L’inno è una forma lirica con la quale si loda una divinità: da qui lo stilema “inneggiare agli dei”. Il ditirambo è un’altra forma lirica corale, pure di origine antica greca, con la quale si cantavano le lodi di Dionisio, Bacco per i romani. La nenia è un canto funebre, che non ha niente a che fare con il nostro Nenad, che per fortuna è vivo e vegeto e scrive.

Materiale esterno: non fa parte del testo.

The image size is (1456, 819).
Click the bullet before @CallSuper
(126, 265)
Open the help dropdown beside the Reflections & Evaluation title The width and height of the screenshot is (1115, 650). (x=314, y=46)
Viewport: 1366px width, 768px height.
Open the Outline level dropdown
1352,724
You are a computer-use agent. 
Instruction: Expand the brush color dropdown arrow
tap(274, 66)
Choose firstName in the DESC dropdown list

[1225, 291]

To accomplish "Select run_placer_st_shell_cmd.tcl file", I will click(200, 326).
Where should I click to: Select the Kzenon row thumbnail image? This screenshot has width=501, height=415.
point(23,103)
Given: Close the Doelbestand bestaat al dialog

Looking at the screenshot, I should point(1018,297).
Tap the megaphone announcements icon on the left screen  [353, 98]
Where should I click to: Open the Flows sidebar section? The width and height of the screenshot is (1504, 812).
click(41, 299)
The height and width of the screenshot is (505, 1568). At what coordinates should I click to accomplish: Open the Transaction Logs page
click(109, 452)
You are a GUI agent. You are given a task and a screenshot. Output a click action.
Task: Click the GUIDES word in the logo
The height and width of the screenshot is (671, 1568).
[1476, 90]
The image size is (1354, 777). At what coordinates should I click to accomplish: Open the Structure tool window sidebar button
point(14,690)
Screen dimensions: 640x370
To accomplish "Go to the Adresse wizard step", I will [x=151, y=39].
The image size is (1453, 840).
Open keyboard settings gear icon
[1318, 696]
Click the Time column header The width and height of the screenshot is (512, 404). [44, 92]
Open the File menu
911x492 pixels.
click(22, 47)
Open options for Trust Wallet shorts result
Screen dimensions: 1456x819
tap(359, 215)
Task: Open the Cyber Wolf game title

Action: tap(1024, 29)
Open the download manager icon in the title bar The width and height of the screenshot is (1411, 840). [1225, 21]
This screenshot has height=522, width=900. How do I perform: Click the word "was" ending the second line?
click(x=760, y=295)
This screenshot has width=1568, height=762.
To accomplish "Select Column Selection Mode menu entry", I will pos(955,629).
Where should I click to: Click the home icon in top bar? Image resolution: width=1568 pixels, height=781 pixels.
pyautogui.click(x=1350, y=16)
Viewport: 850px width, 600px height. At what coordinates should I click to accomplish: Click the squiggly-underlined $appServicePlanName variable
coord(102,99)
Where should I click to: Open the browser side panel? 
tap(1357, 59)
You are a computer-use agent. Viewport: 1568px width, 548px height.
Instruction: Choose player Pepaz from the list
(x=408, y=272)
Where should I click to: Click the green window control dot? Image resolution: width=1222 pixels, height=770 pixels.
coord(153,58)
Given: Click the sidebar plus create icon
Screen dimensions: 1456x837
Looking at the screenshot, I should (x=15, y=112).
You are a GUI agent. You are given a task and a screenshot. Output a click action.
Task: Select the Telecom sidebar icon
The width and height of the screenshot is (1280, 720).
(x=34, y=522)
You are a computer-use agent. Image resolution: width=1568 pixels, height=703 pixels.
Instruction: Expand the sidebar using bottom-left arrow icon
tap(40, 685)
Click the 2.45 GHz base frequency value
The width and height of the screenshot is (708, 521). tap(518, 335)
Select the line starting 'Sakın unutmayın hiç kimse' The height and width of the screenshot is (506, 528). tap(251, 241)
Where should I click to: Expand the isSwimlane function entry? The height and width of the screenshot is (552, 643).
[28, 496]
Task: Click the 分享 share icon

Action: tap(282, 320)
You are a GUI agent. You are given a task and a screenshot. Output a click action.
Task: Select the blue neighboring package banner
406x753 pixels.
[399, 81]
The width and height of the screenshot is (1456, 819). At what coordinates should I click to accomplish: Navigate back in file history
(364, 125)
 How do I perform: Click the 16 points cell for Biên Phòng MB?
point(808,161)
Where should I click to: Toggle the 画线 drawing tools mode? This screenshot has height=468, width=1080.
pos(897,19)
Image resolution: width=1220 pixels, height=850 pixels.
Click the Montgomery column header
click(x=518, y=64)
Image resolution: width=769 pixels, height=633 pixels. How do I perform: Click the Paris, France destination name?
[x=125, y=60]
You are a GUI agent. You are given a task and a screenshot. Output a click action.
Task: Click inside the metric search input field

Per esempio, sul CdT del 15 maggio 2014, de “Il coraggio di essere europei”, un coraggio che non mi sembra più tanto in voga, nella patria del mitico (o storico?) Arnold von Winkelried, ma che al nostro eroe non fa certo difetto. Lo dice, anzi scrive, senza giri di parole: “abbiamo e avremo il coraggio di batterci per le nostre idee, per una Svizzera sulla via europea”. E precisa ulteriormente: “non per cieca ideologia (n.d.a.: ma non si deve dire, in nome della political correctness, ipovedente?). No, ha ragione lui, ipovedente ideologia suona strano), ma perché convinti che questo sia nell’interesse di quelle cittadine e quei cittadini (ancora n.d.a: “quei cittadini” poteva bastare, ma le gladiatrici dell’uguaglianza nostrane sono notoriamente suscettibili, permalose e vendicattive con 2 “t”, farsele nemiche potrebbe costar caro) che contrariamente a Blocher non sono né miliardari né milionari”. Capita l’antifona?
Oltre alla disponibilità a battersi con coraggio Nenad può contare sul sostegno incondizionato del NUMES, un movimento fondato anni fa con lo scopo statutario, per dirla con il linguaggio di un altro euroturbo, il compianto (per altri versi simpatico e efficacissimo) consigliere federale Pascal Délamuraz, di condurci nelle vigne… stavo per scrivere del Signore, no, dell’Europa. Nel suo articolo Nenad ci informa che il NUMES è vice-presieduto da anni da un ticinese più noto al pubblico per il suo stakanovismo congenito che per questa carica, appena riconfermata. E lascia trapelare una notizia riservata e sorprendente quant’altre mai: l’associazione può contare su una crescita dei suoi membri del 10% proprio nei 3 mesi trascorsi dalla oramai celebre votazione del 9 febbraio. Un 10% al quale credo ciecamente (o devo dire ipovedentemente?). Si tratta però di sapere, e questo il Nenad lo tace pudicamente, quanti sono i soci. Centomila? Allora l’aumento è di 10.000 soci, una cifra impressionante, dietro si potrebbe nascondere una losca manovra di Blocher. Dieci? Allora l’aumento sarebbe di un socio, correttamente quantificato da Nenad in un 10%. In questo caso però escluderei un intrigo di Blocher: un miliardario non si disturba per acquisire un miserrimo socio, al massimo delega in aiuto una sua fantesca, o l’autista se è richiesta la livrea.
Io, tonto e lento di comprendonio, non capivo perché il buon Nenad, da sempre autoproclamatosi europeista di ferro, dal sicuro retroterra balcanico avesse scelto proprio la piccola Svizzera come porto di destinazione delle sue libere peregrinazioni quando aveva a disposizione l’immensità degli Stati dell’UE che lo avrebbero accolto a braccia aperte. Adesso ho capito: per stimolarci e aiutarci a trovare “il coraggio di essere europei”. Ha rinunciato a diventare europeo lui per aiutare noi a farlo. “Quis es homo qui non fleret, tantam humanitatem si videret?”. Chi è l’uomo che non si metterebbe a piangere (caragnare suona meglio, ma è troppo dialettale) alla vista di cotanto altruismo? Non sono parole mie, le ha scritte circa 730 anni fa Jacopone da Todi, quasi presagendo lo sbarco di Nenad sulle rive del Ceresio.